Dispersing Powders in Liquids, Part 1, by Ralph D. Nelson, Jr.
When you pour a powder out of a container onto a flat surface,
you often find that it is agglomerated into clumps. Some clumps
fall apart under their own weight as they tumble, while others
may not break unless they are hit with a hammer. The term {\sl
particle} means an assemblage of solid matter which translates
and rotates as a rigid unit, with no translational or rotational
motion of the constituent parts with respect to the whole.
Before attempting to disperse a powder in a liquid, you should
determine the structure of the starting powder and get a clear
description of what sort of particle size and structure is
required in the end-use application. Many discussions between
marketing representatives, plant supervisors, technical support
people, particle size analysts, and academic researchers suffer
from great confusion because of differences in nomenclature or
conceptualization of the structure of the solid particles.
The term "particle" is used very loosely, and it may be used to
refer to either a single crystal or a loosely bound clump of
smaller units. It does not imply that anything is either
nonporous or agglomerated or dispersed to the maximum extent.
Many other terms in slurry technology are also used loosely, so
you must be quite careful to establish at the beginning of a
discussion just what others mean for each term. Drawings can be
very helpful for describing the structures found for the starting
powder, intermediate states, and the final dispersion.
Levels of Particle Structure
There are often several levels of structure in a clump. Small
primary particles are often cemented together by rather strong
forces to form medium-size aggregates which are bound by moderate
forces to form large agglomerates. These may be collected by
weak forces into large and tenuous flocs. As we go from lower to
higher level structures, the strength of bonding decreases, the
void (nonsolid) fraction within the clump boundaries increases,
and the degree of structural complexity increases.
People who are not familiar with slurry technology often do not
realize how complex a clump of particles can be. They may
believe that a single pass through a low energy process such as
screening breaks the feed material down to fundamental particles.
This is rarely the case. More experienced workers know that while
loosely bound clumps may be broken up by a low energy process to
moderate size particles, these are usually agglomerates of
still smaller particles. The specialist will always insist upon
examining the powder with a microscope (or electron microscope)
so as to determine the structure in detail. The purpose of this
section is to discuss the most common particle structures and to
describe how they are formed in industrial processes.

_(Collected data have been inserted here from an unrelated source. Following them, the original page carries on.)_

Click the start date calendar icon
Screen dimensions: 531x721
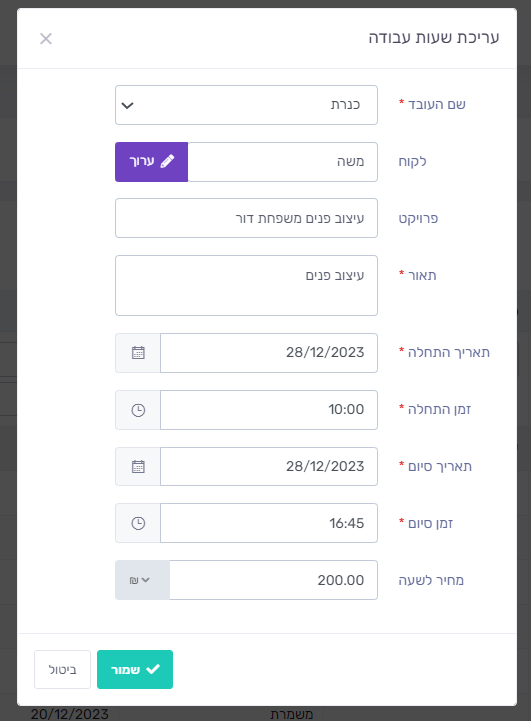(x=138, y=353)
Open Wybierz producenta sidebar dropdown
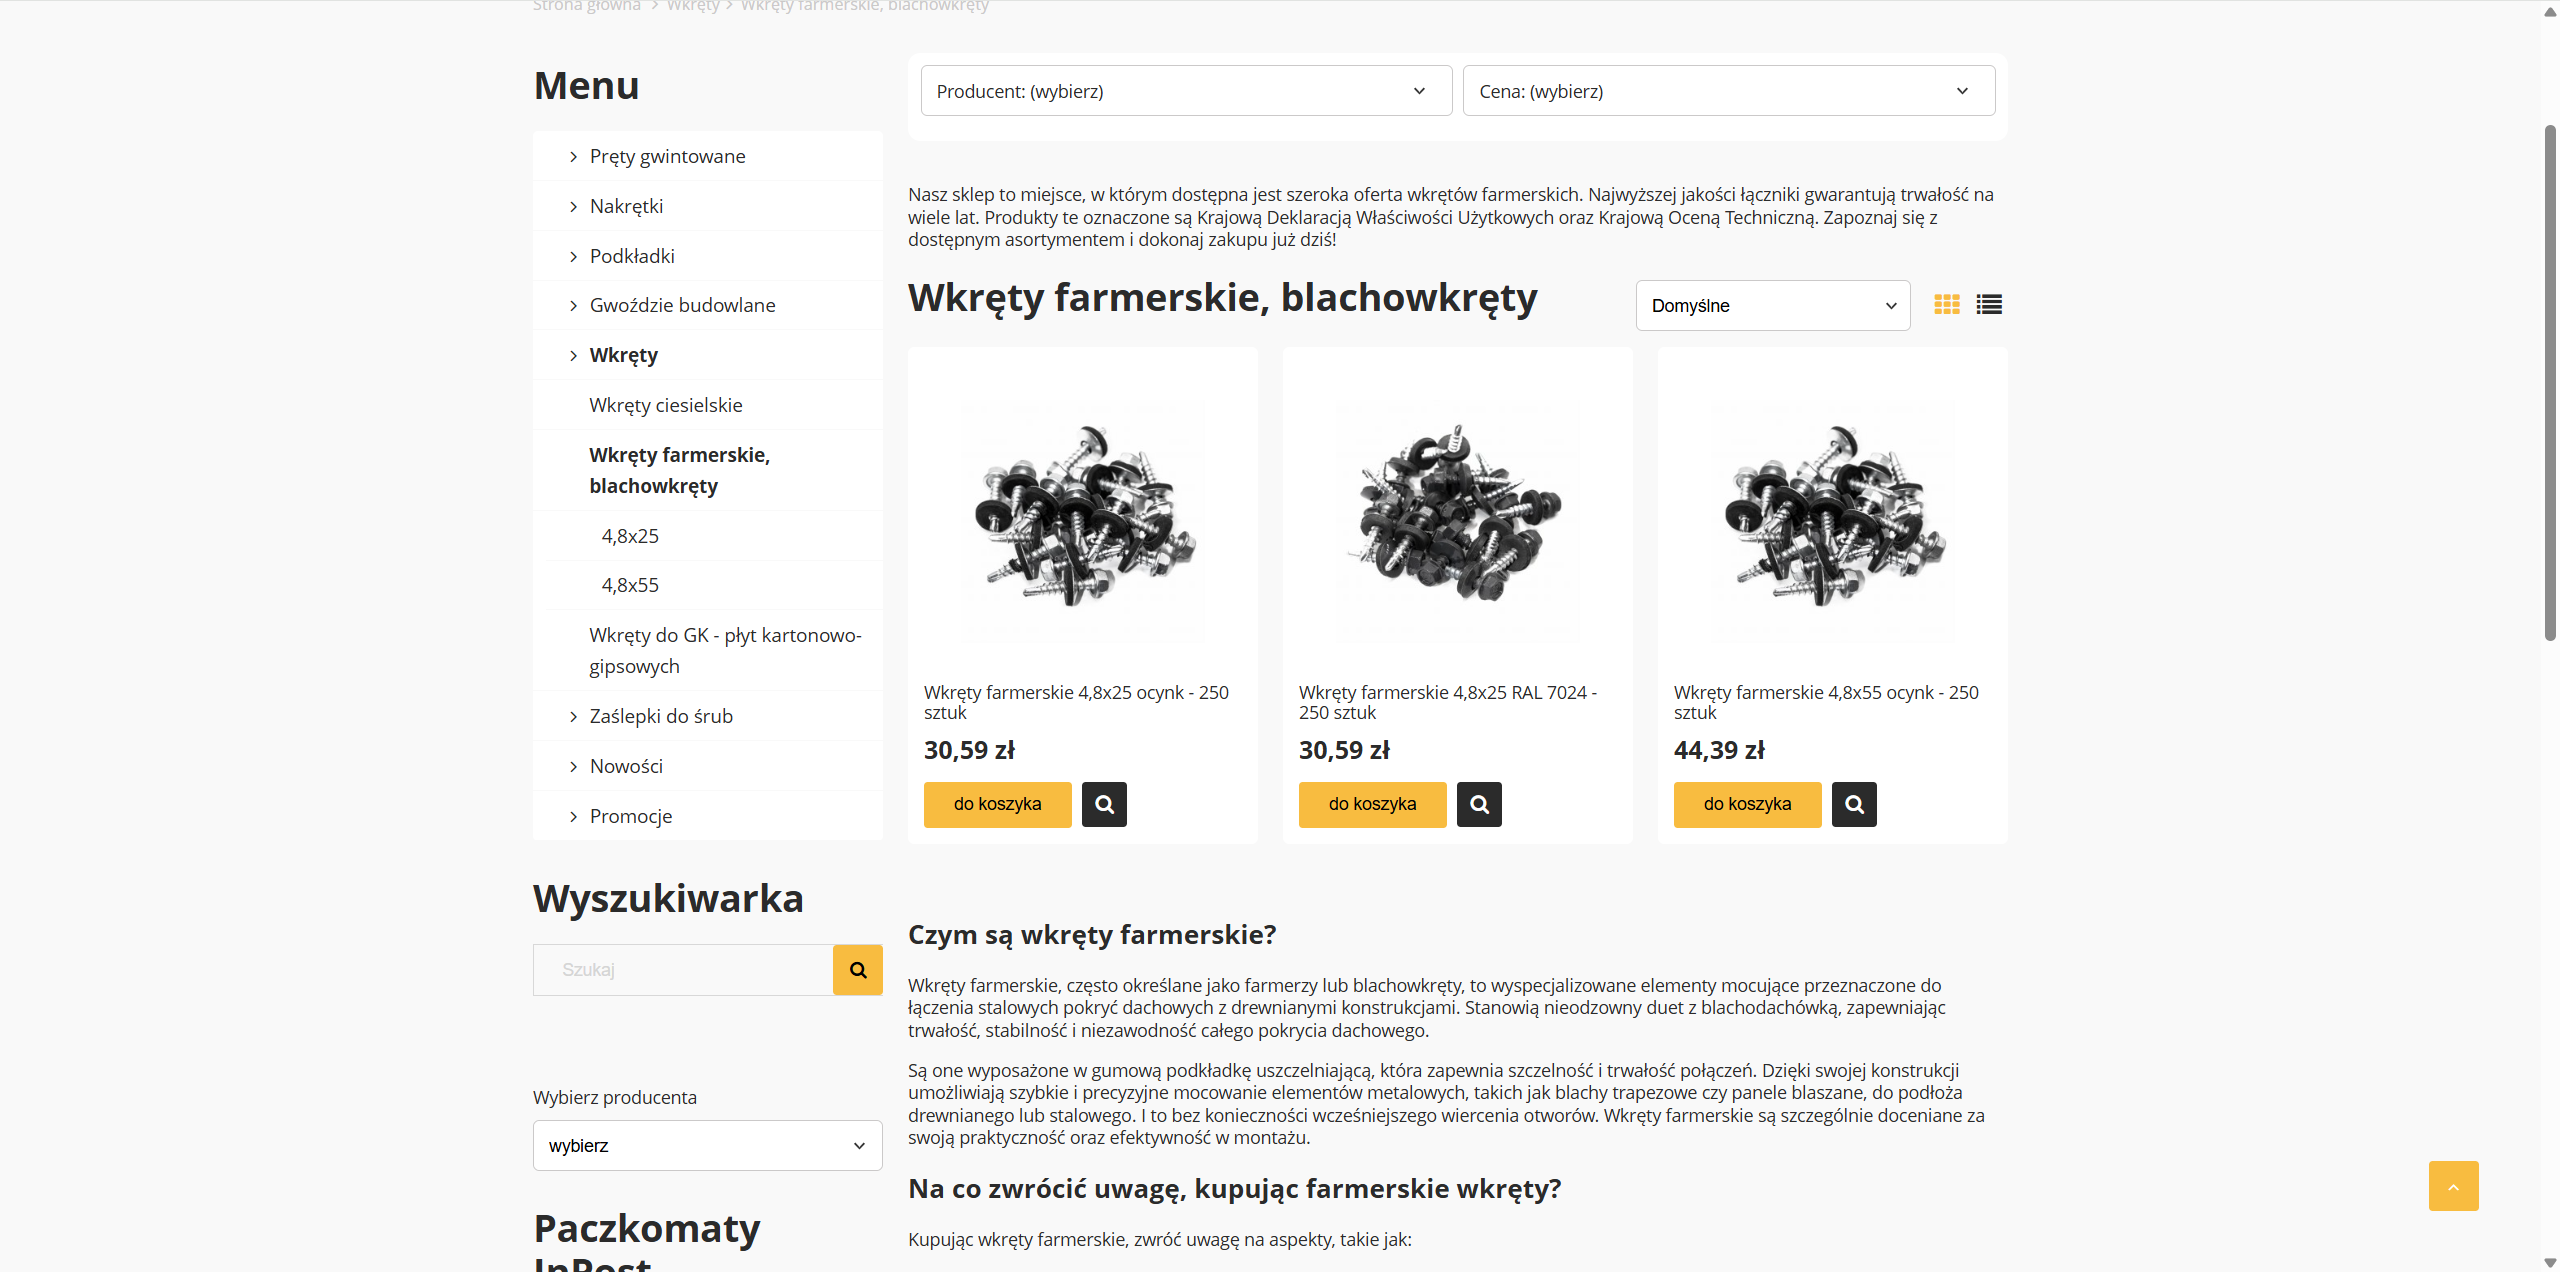Image resolution: width=2560 pixels, height=1272 pixels. pyautogui.click(x=707, y=1146)
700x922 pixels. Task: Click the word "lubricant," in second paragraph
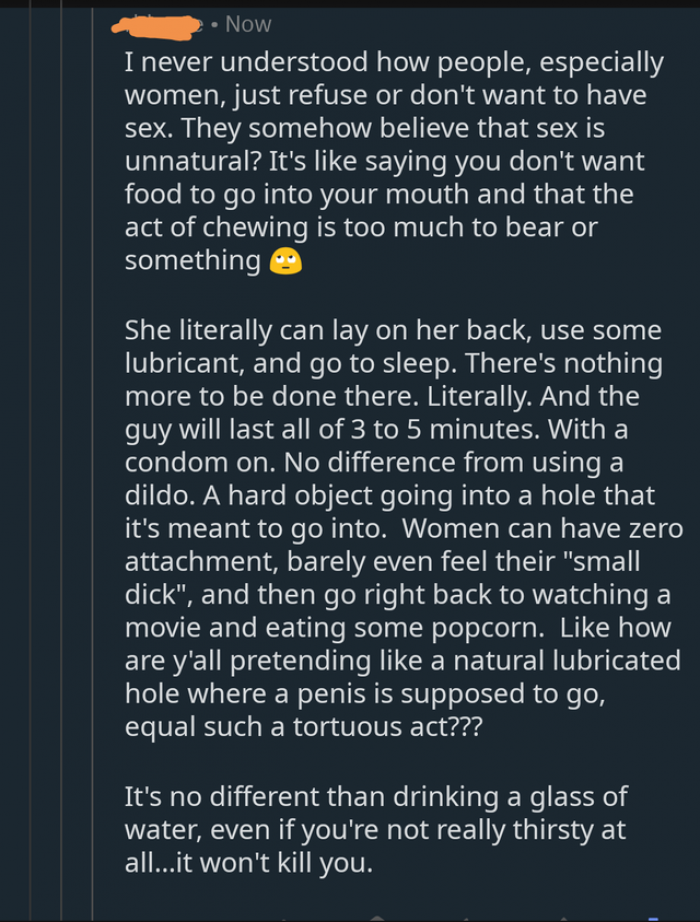click(190, 364)
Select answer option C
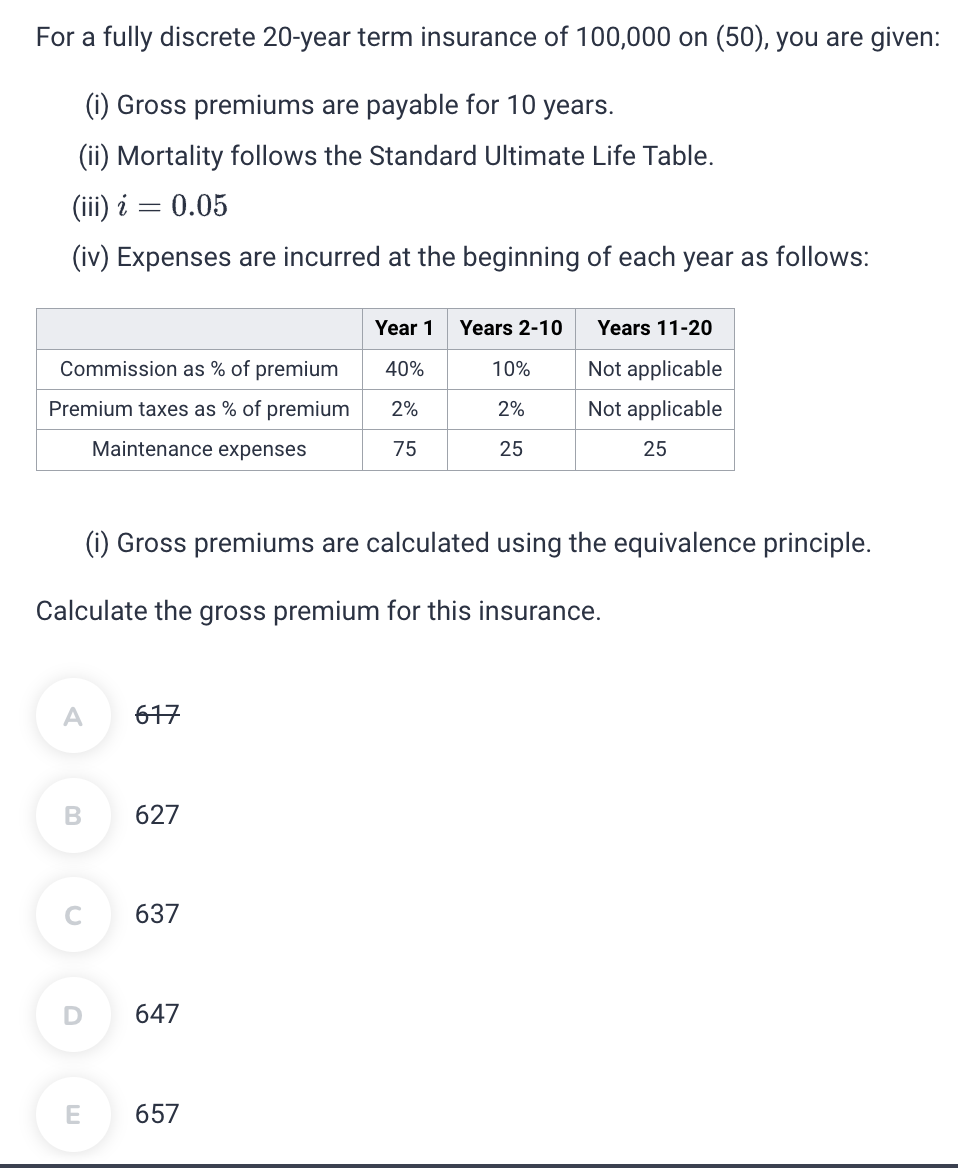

The terminology for describing the structure of particles often
seems somewhat confused because there are a wide variety of
different structures that can be formed from the wide variety of
chemical compositions in this world. The terms listed below
describe structures typical of different regions in the continuum
of bond energies and contact areas that may be formed. There are
no sharply defined dividing lines between the regions. Many
specialists use variants of the terminology presented, since what
one specialist considers to be a relatively weak bond may be
considered by others to be a relatively strong bond.
Fundamental Particles
Fundamental particles are the lowest level of structure --
having the highest degree of crystal lattice or structural
homogeneity, the highest density, and the lowest void fraction
For crystalline materials the fundamental particles are single
crystal domains. It is important to note that even a particle
that looks like a single, nonporous, unagglomerated crystal may
in fact be made up of several single crystal domains; for
example, magnetic particles are generally made up of microdomains
with different orientations. The boundaries and orientations of
these domains change in response to exposure to an external
magnetic field.
For noncrystalline solids we can define the fundamental
structural elements to be those regions that are homogeneously
solid (with no voids down to the atomic packing level) and
cut from the solid continuum into relatively convex shapes by
imaginary cut-planes of minimum area. Thus, the regions on each
side of a pore would be separate fundamental units and a porous
or sintered clump would be a high-level structure made up of
many fundamental units.
Fig. 2.1a -- Varieties of Single Particle Structure
Twins and Mosaics
Twinned crystals are made up of two (relatively perfect) crystal
domains that are joined at a plane which forms a symmetry
element. Thus there is a large angle between the major axes of
the two crystal domains. Twins are usually formed during the the
initial precipitation of a solid. The exterior of a primary
particle usually grows by addition of solution material at kinks
or shelves or screw dislocations in the surface, so the exterior
atomic plane is not flat. Rapid growth about a dislocation can
produce a twinned crystal. Polarized light microscopy can
usually distinguish twinned crystals from single crystals.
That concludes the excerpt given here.